English Toy Terrier

De English Toy Trier, die in de Verenigde Staten de Toy Manchester Terriër wordt genoemd, is een zeer aanhankelijk, aanhankelijk en moedig hondje, dat zijn baas goed aanvoelt en zeer trouw is;hij heeft echter de neiging zich aan een persoon, met uitsluiting van anderen, te hechten. Gewoonlijk is niet snel ziek; hij is gemakkelijk schoon te houden,zonder geur en de teef heeft meestal weinig moeite haar welpen ter wereld te brengen.

Formaat

Het ideale gewicht is 2, 7-3, 6 kg en een schouderhoogte van 25-30 cm is zeer gewenst.

Lichaamsbeweging

Past zich goed aan het stadsleven aan, mits men voldoende met hem gaat wandelen en hij af en toe los kan rennen.

Uiterlijke verzorging

Dagelijks borstelen is voldoende. Een van de voordelen van dit kortharige ras is dat het niet verhaart. Door massage kan men de vacht laten glanzen; ook is het goed wekelijks een theelepeltje levertraan door het voer te doen. De vacht na een tocht of op regenachtige dagen met een doek afdrogen. Het is een sterk ras, maar net zoals de meeste andere kleine gezelschapshonden stelt het een warm dek bij guur weer op prijs.

Voeding

Aanbevolen wordt 125-200 gram blikvlees, aangevuld met een gelijke hoeveelheid hondenbrood; of 1-1/2 kopje droogvoer, volledig hondenvoer, vermengd met een 1/2 kopje warm of koud water per kopje voer. Magere vleesresten worden graag gegeten.

Oorsprong en geschiedenis

(Zie ook Manchester Terriër) De English Toy is een kleinere uitgave van de Manchester Terriër, ooit een geweldige rattenvanger, afstammend van de oude, ruwharige Black and Tan Terriër. Het ras ontstond in Engeland en werd eerst Toy Manchester Terriër genoemd en later Toy Black and Tan. In 1962 werd hij door de British Kennel Club als English Toy Terriër (Black and Tan) erkend.

RASPUNTEN

Algemeen uiterlijk. Een evenwichtig, sierlijk, compact dameshondje, met de aard en de kenmerken van een Terriër.

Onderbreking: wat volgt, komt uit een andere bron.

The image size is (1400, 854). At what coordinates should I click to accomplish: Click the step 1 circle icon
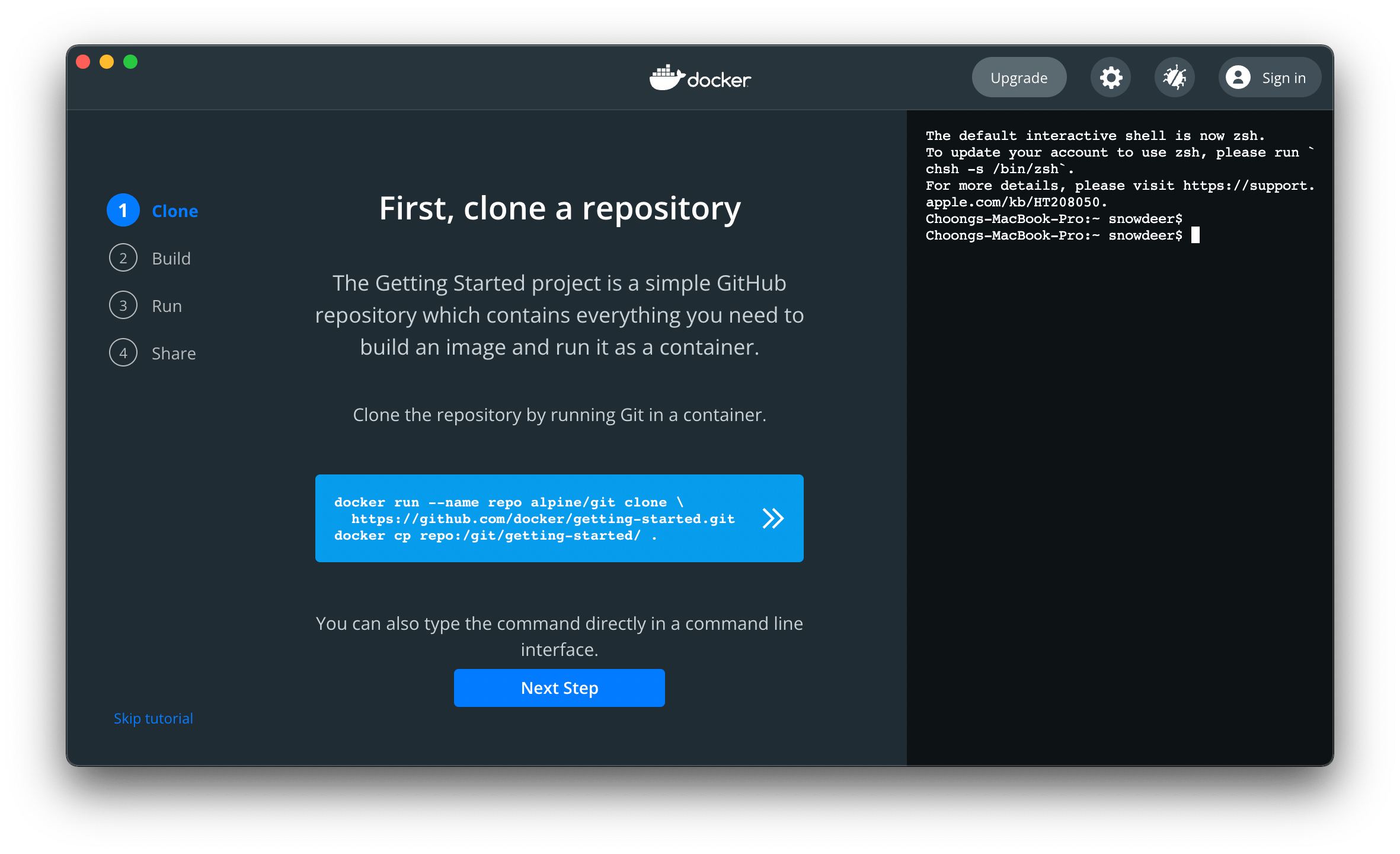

Kleur. Black and tan:het zwart gitzwart en het tan een rijk mahoniebruin. Deze kleuren mogen niet in elkaar overlopen, maar moeten scherp van elkaar gescheiden zijn, waardoor op de kleurscheiding duidelijke lijnen ontstaan.

Hoofd en schedel. Het hoofd moet lang en smal zijn, met een platte schedel, en wigvormig, zonder nadruk op de wangspieren en onder de ogen welgevuld.

Staart. Bij de staartwortel dik spits toelopend, laag geplaatst, niet to onder het spronggewricht reikend. De staart mag niet boven de rug worden gedragen.

Voeten. Sierlijk, compact, tussen de tenen gespleten en goed gebogen, met gitzwarte nagels; de twee middelste tenen van de voorvoeten zijn langer dan de andere en de achtervoeten zijn katachtig. Hazenvoeten worden als een fout beschouwd.